Rewrite the items from the line that has "The width and" through the line that has "(x=31, y=188)", swapping "Logbook" for "Journal" and leaving everything else as it is.

Data to use –

┄┄┄┄┄┄┄┄┄┄┄┄┄┄┄┄┄┄┄┄

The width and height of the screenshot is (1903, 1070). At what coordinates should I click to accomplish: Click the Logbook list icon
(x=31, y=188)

┄┄┄┄┄┄┄┄┄┄┄┄┄┄┄┄┄┄┄┄

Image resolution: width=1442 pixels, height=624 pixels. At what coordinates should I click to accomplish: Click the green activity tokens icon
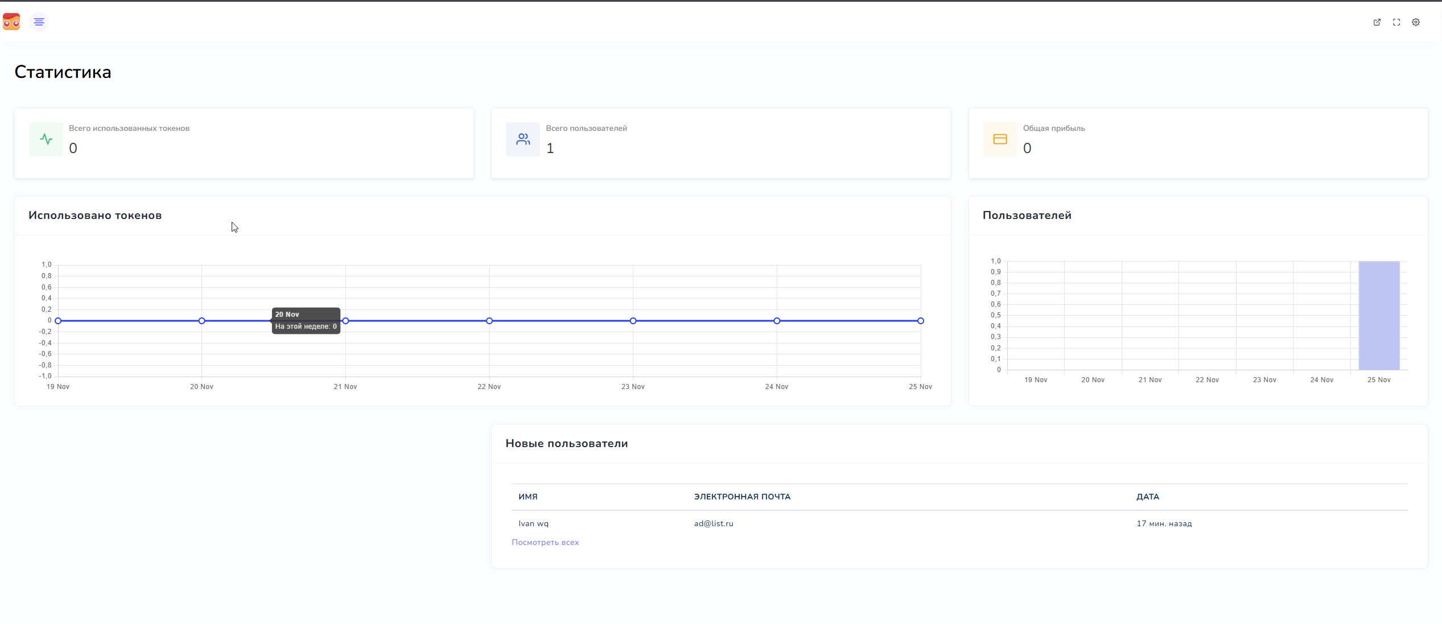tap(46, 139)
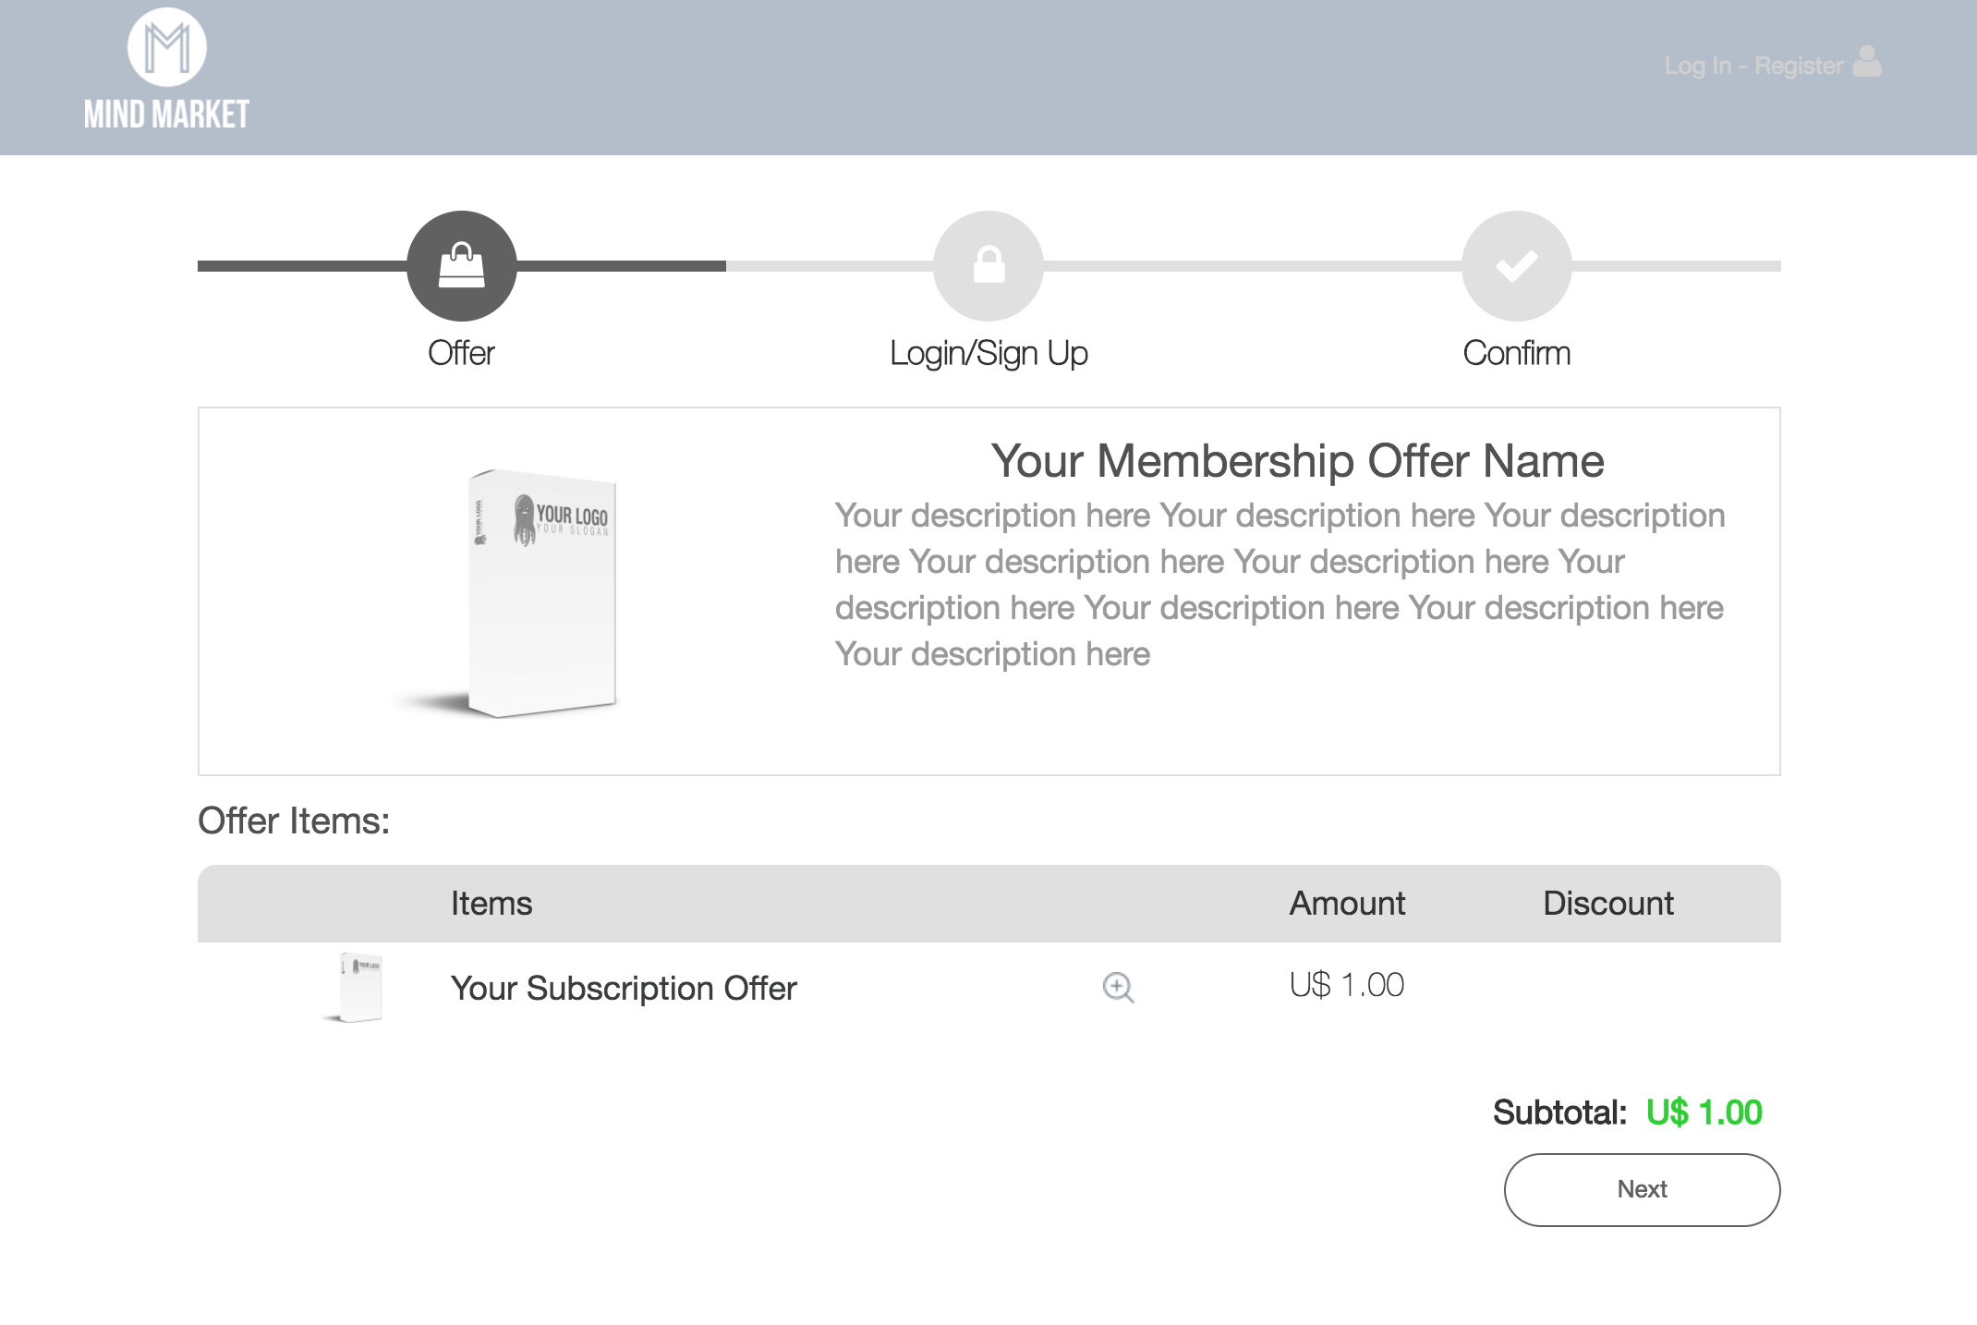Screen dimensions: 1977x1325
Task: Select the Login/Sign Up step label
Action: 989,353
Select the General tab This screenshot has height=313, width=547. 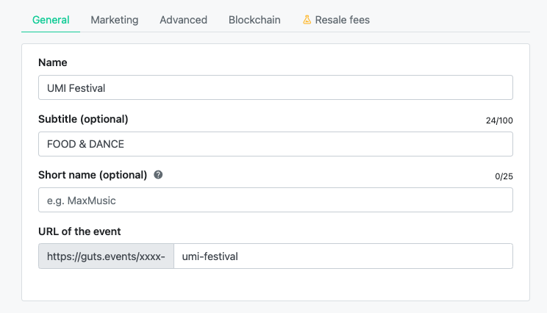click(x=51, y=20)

┄┄┄┄┄┄┄┄┄┄┄┄┄┄┄┄┄┄┄┄

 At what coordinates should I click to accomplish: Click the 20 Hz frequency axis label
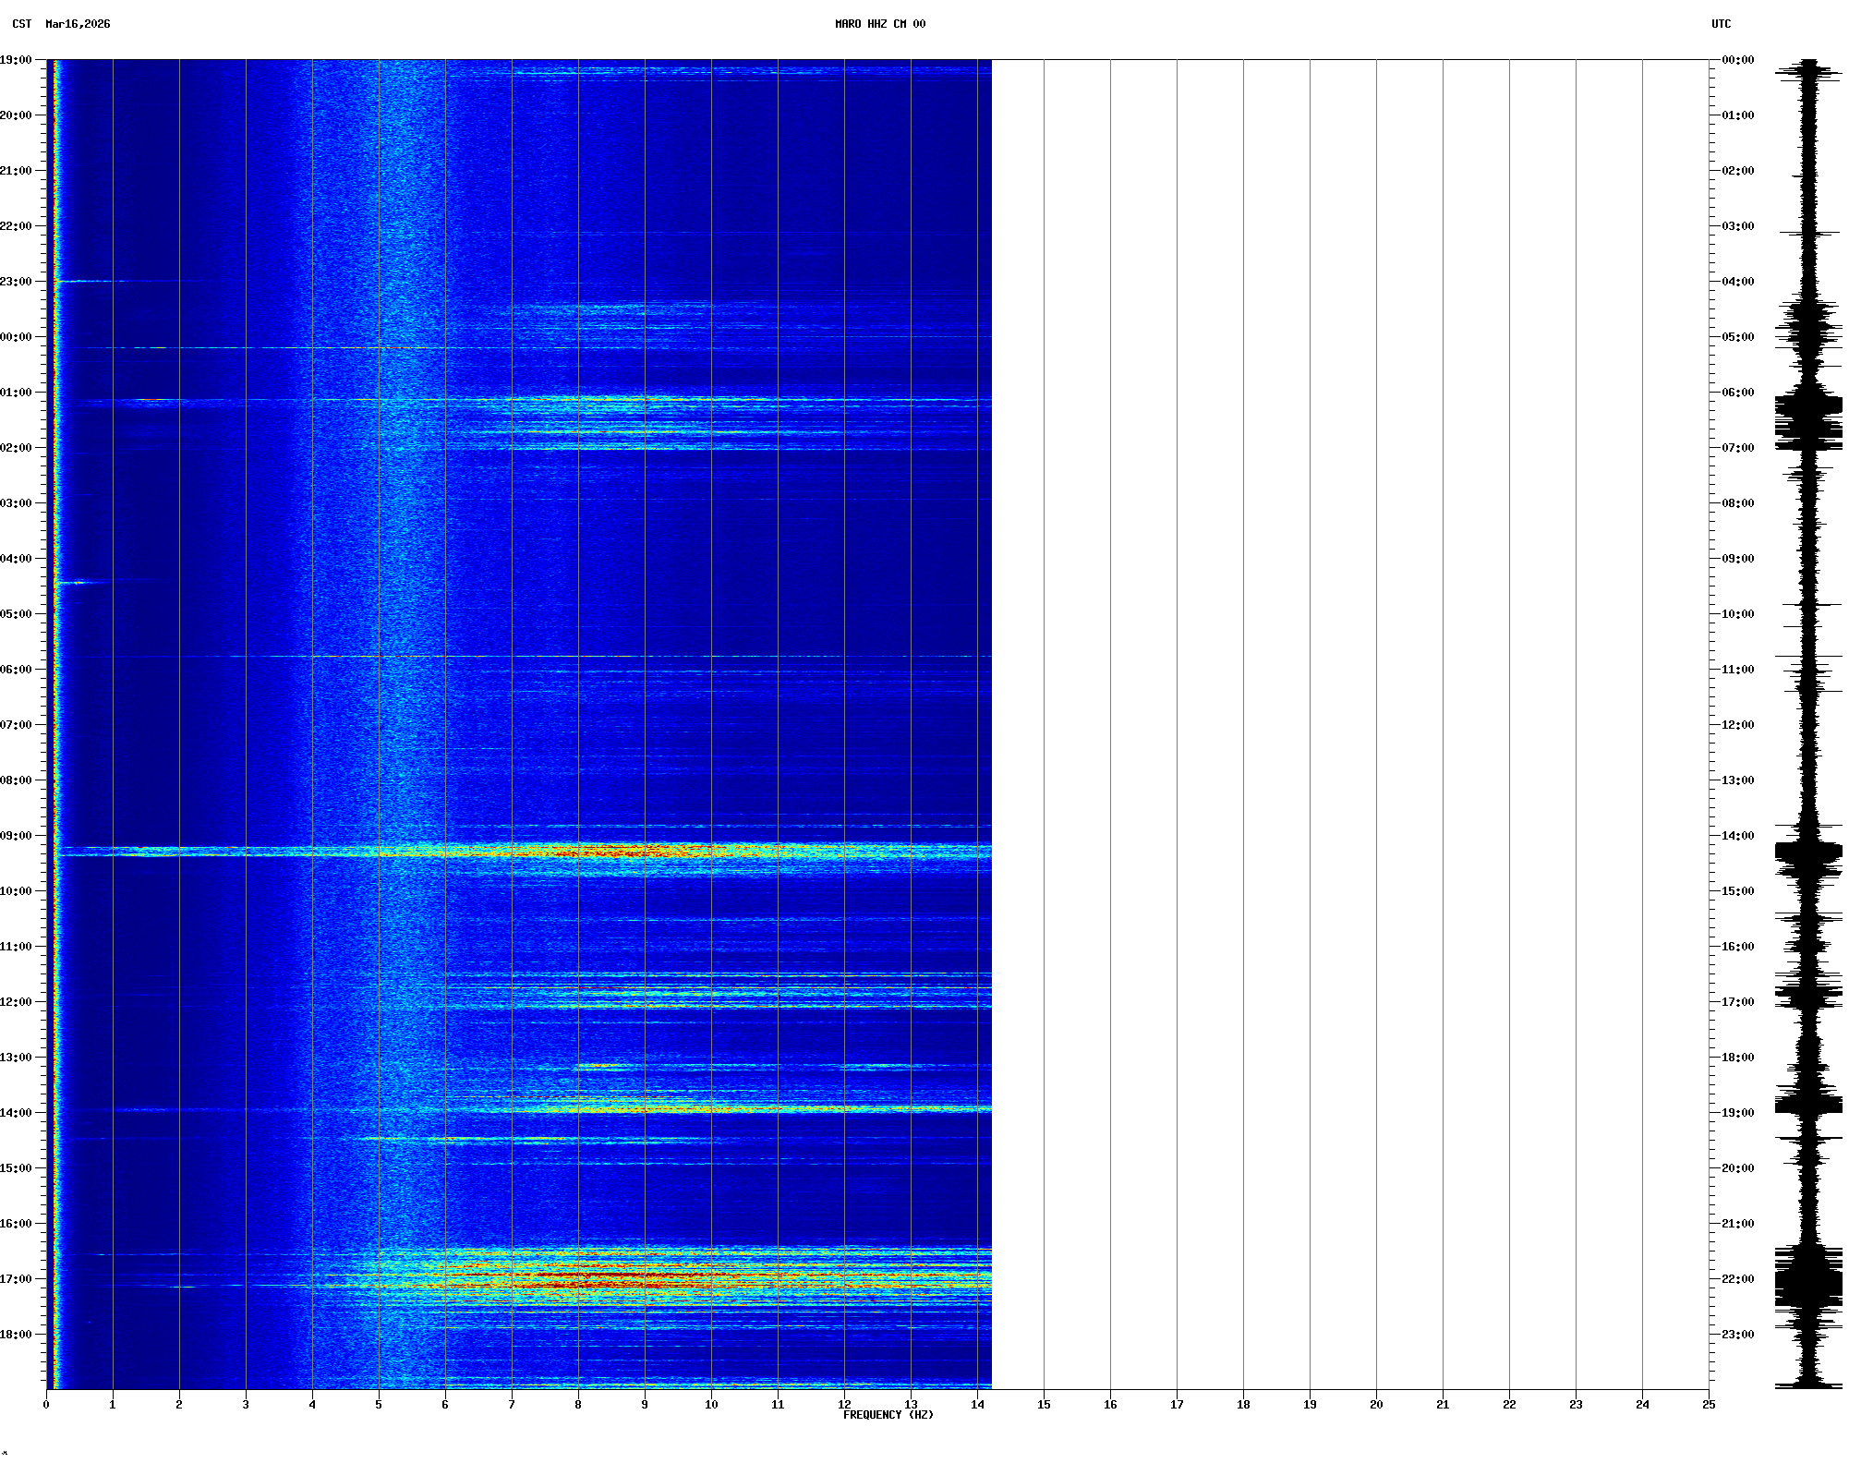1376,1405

┄┄┄┄┄┄┄┄┄┄┄┄┄┄┄┄┄┄┄┄

Written response –
The width and height of the screenshot is (1903, 1070). At what coordinates should I click to accomplish: Click the Journal list icon
(x=31, y=188)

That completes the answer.